▸ **DATASET CONTENT**:
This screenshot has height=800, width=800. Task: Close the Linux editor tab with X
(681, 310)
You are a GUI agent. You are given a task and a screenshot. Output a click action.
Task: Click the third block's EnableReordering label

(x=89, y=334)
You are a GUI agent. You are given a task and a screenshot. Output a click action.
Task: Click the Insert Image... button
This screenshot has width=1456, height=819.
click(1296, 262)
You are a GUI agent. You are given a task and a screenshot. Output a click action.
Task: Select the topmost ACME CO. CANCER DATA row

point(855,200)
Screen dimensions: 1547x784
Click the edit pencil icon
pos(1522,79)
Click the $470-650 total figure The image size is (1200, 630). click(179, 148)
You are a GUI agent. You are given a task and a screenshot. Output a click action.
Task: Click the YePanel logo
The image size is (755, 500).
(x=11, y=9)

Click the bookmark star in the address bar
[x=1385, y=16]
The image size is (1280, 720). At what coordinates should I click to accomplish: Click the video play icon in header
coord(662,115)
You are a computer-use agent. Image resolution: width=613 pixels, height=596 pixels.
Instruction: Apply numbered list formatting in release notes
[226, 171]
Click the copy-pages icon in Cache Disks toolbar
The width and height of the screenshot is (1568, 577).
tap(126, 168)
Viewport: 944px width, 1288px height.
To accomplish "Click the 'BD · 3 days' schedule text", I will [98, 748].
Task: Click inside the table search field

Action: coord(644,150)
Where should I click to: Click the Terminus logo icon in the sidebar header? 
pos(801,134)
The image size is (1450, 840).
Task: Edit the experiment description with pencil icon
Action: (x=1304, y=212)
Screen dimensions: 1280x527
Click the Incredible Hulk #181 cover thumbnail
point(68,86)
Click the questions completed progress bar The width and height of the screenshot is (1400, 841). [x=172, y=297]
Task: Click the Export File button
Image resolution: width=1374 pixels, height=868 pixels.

▸ **AIM**: Reproduce all of the entries above line for line, keeping every word, number, and punctuation mark unchanged.

▸ **TASK SOLUTION**:
This screenshot has height=800, width=800. Task: Close the Linux editor tab with X
(681, 310)
You are a GUI agent. You are given a task and a screenshot. Output a click action.
Task: Click the third block's EnableReordering label

(x=89, y=334)
You are a GUI agent. You are given a task and a screenshot. Output a click action.
Task: Click the Insert Image... button
This screenshot has width=1456, height=819.
click(1296, 262)
You are a GUI agent. You are given a task and a screenshot. Output a click action.
Task: Select the topmost ACME CO. CANCER DATA row

point(855,200)
Screen dimensions: 1547x784
Click the edit pencil icon
pos(1522,79)
Click the $470-650 total figure The image size is (1200, 630). click(179, 148)
You are a GUI agent. You are given a task and a screenshot. Output a click action.
Task: Click the YePanel logo
The image size is (755, 500).
(x=11, y=9)

Click the bookmark star in the address bar
[x=1385, y=16]
The image size is (1280, 720). At what coordinates should I click to accomplish: Click the video play icon in header
coord(662,115)
You are a computer-use agent. Image resolution: width=613 pixels, height=596 pixels.
Instruction: Apply numbered list formatting in release notes
[226, 171]
Click the copy-pages icon in Cache Disks toolbar
The width and height of the screenshot is (1568, 577).
tap(126, 168)
Viewport: 944px width, 1288px height.
To accomplish "Click the 'BD · 3 days' schedule text", I will [98, 748].
Task: Click inside the table search field

Action: coord(644,150)
Where should I click to: Click the Terminus logo icon in the sidebar header? 
pos(801,134)
The image size is (1450, 840).
Task: Edit the experiment description with pencil icon
Action: (x=1304, y=212)
Screen dimensions: 1280x527
Click the Incredible Hulk #181 cover thumbnail
point(68,86)
Click the questions completed progress bar The width and height of the screenshot is (1400, 841). [x=172, y=297]
Task: Click the Export File button
Image resolution: width=1374 pixels, height=868 pixels.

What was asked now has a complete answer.